Задание >> Перепишите отрывок о Байроне от «В 1807 году» до «буржуазных ценностях.», заменив «анархистом» на «мятежником».

Отрывок текста >>
====================

БАЙРОН
(1788-1824)
Джордж Ноэл Гордон Байрон происходил из знатного, хотя и обедневшего,
рода. Детство провел в городе Абердине (Шотландия). В десятилетнем
возрасте унаследовал от двоюродного деда титул лорда и поместье. После
закрытой аристократической школы, где начал сочинять стихи, учился в
Кембриджском университете.
В 1807 году издал свой первый сборник стихов «Часы досуга»; а окончив
университет, путешествовал по Ближнему Востоку и Южной Европе. Вернулся
в Англию убежденным бунтарем и анархистом, сторонником освобождения
народов и человеческой личности — вплоть до восстания против Бога. Свои
впечатления отразил в поэме «Паломничество Чайльд Гарольда», а также в
«восточных» поэмах «Гяур», «Лара», «Корсар», «Осада Коринфа»... Создал
впечатляющий образ бунтаря-одиночки, разочарованного в цивилизации и
буржуазных ценностях.
Как член палаты лордов Байрон выступил в поддержку луддитов,
протестовавших против внедрения машин в производство и безработицы.

====================

Записанные данные >>
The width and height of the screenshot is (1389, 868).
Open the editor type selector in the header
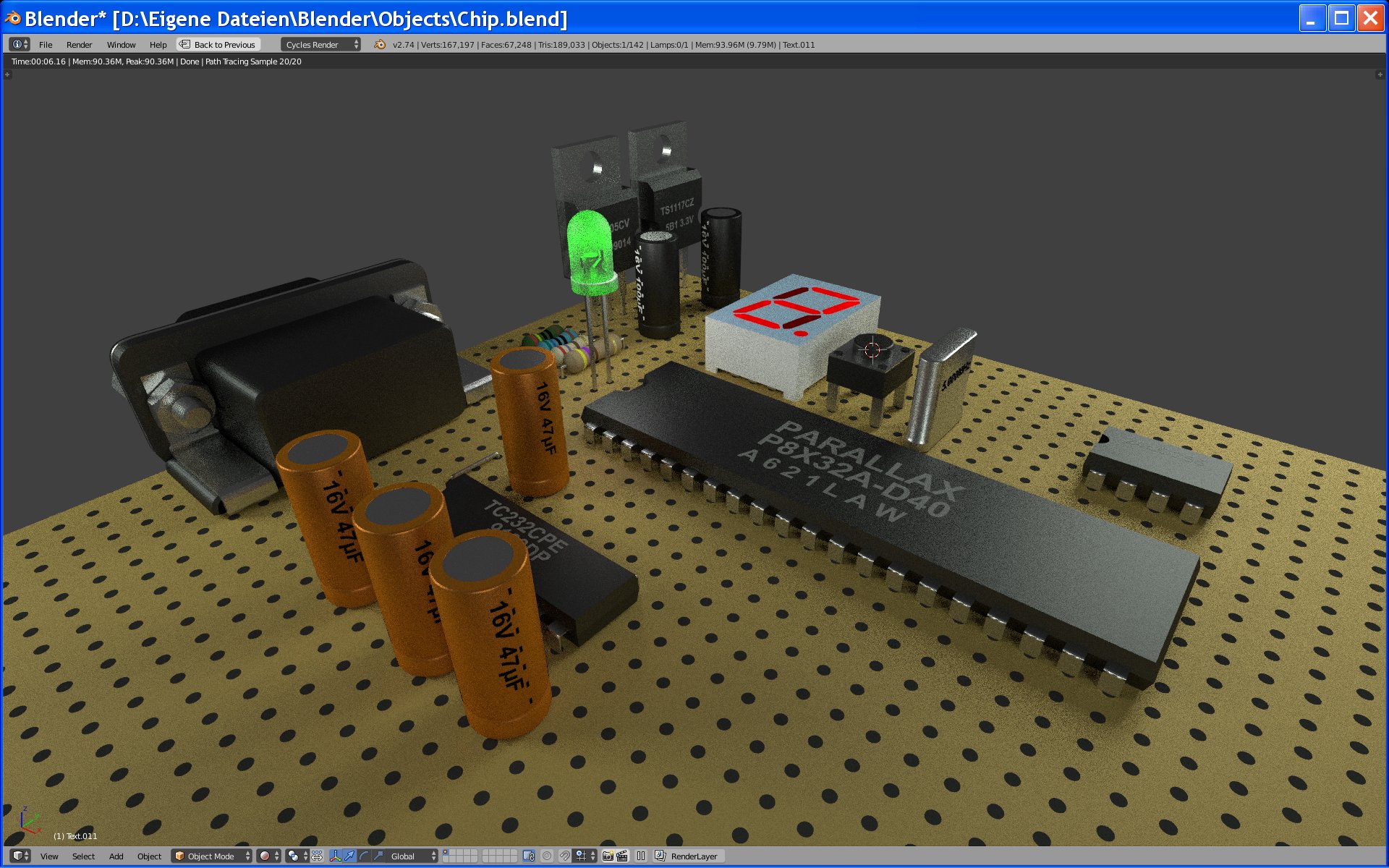point(20,44)
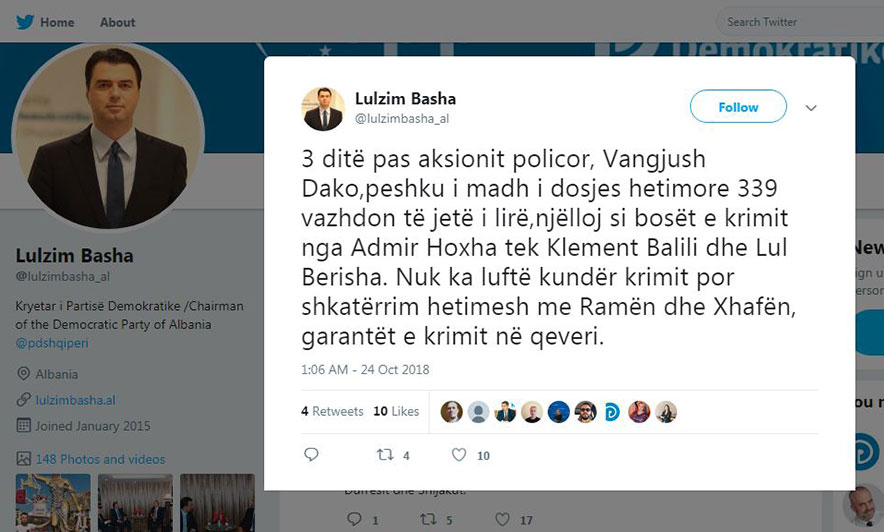View the list of 4 Retweets

pyautogui.click(x=332, y=411)
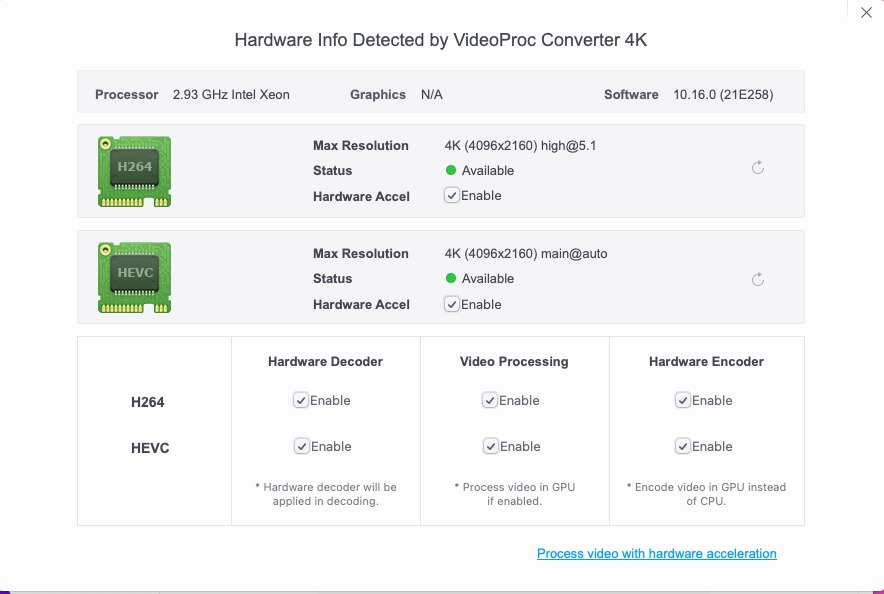The width and height of the screenshot is (884, 594).
Task: Disable HEVC Hardware Decoder
Action: [301, 447]
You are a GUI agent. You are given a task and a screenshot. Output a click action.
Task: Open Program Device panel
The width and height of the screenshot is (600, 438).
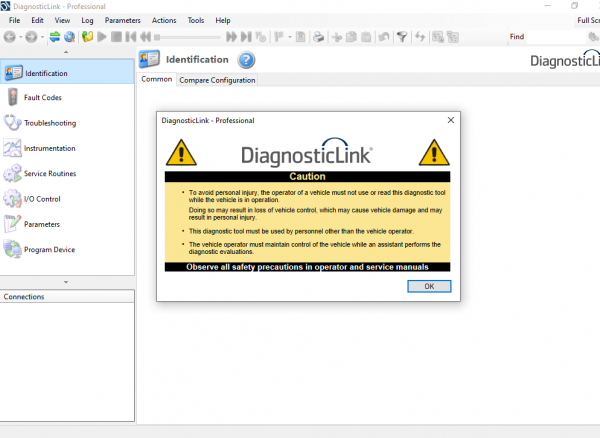coord(49,249)
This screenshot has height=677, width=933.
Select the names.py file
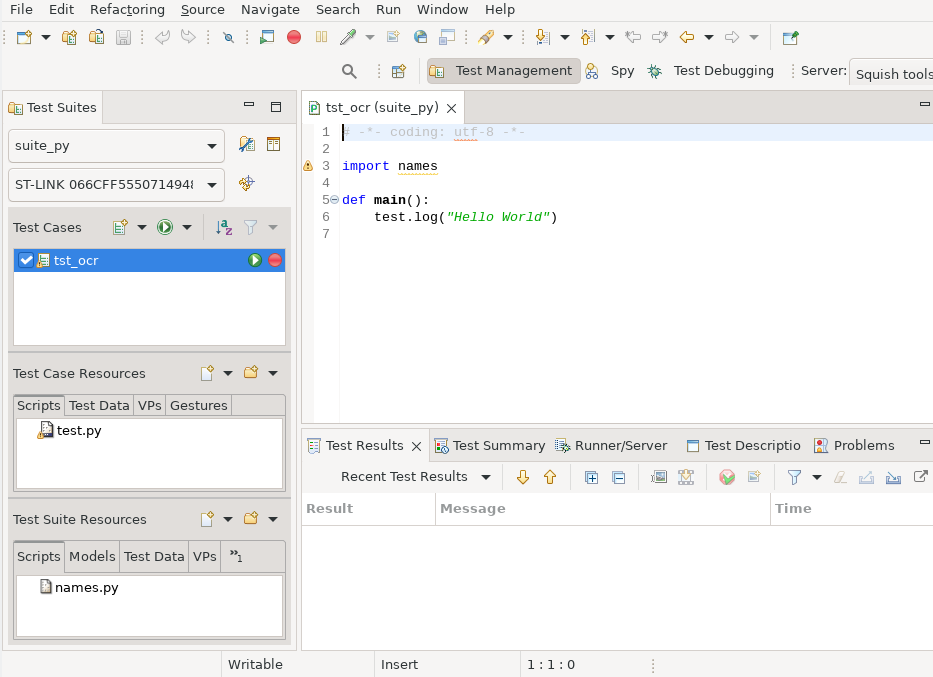tap(86, 588)
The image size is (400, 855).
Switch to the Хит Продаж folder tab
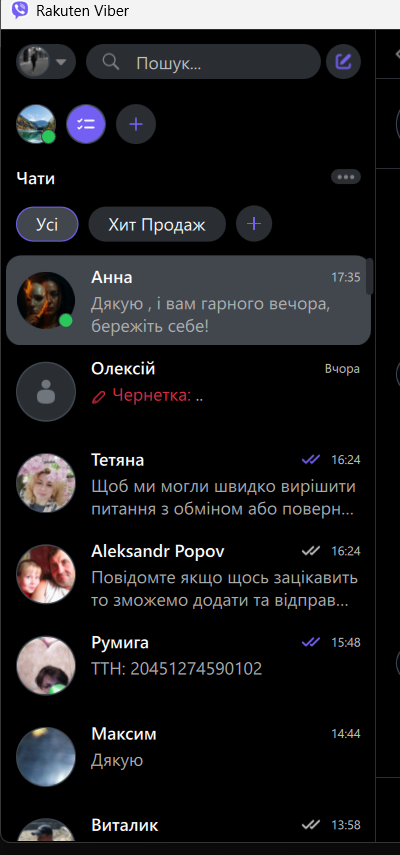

====================

Решение >>
В 1807 году издал свой первый сборник стихов «Часы досуга»; а окончив
университет, путешествовал по Ближнему Востоку и Южной Европе. Вернулся
в Англию убежденным бунтарем и мятежником, сторонником освобождения
народов и человеческой личности — вплоть до восстания против Бога. Свои
впечатления отразил в поэме «Паломничество Чайльд Гарольда», а также в
«восточных» поэмах «Гяур», «Лара», «Корсар», «Осада Коринфа»... Создал
впечатляющий образ бунтаря-одиночки, разочарованного в цивилизации и
буржуазных ценностях.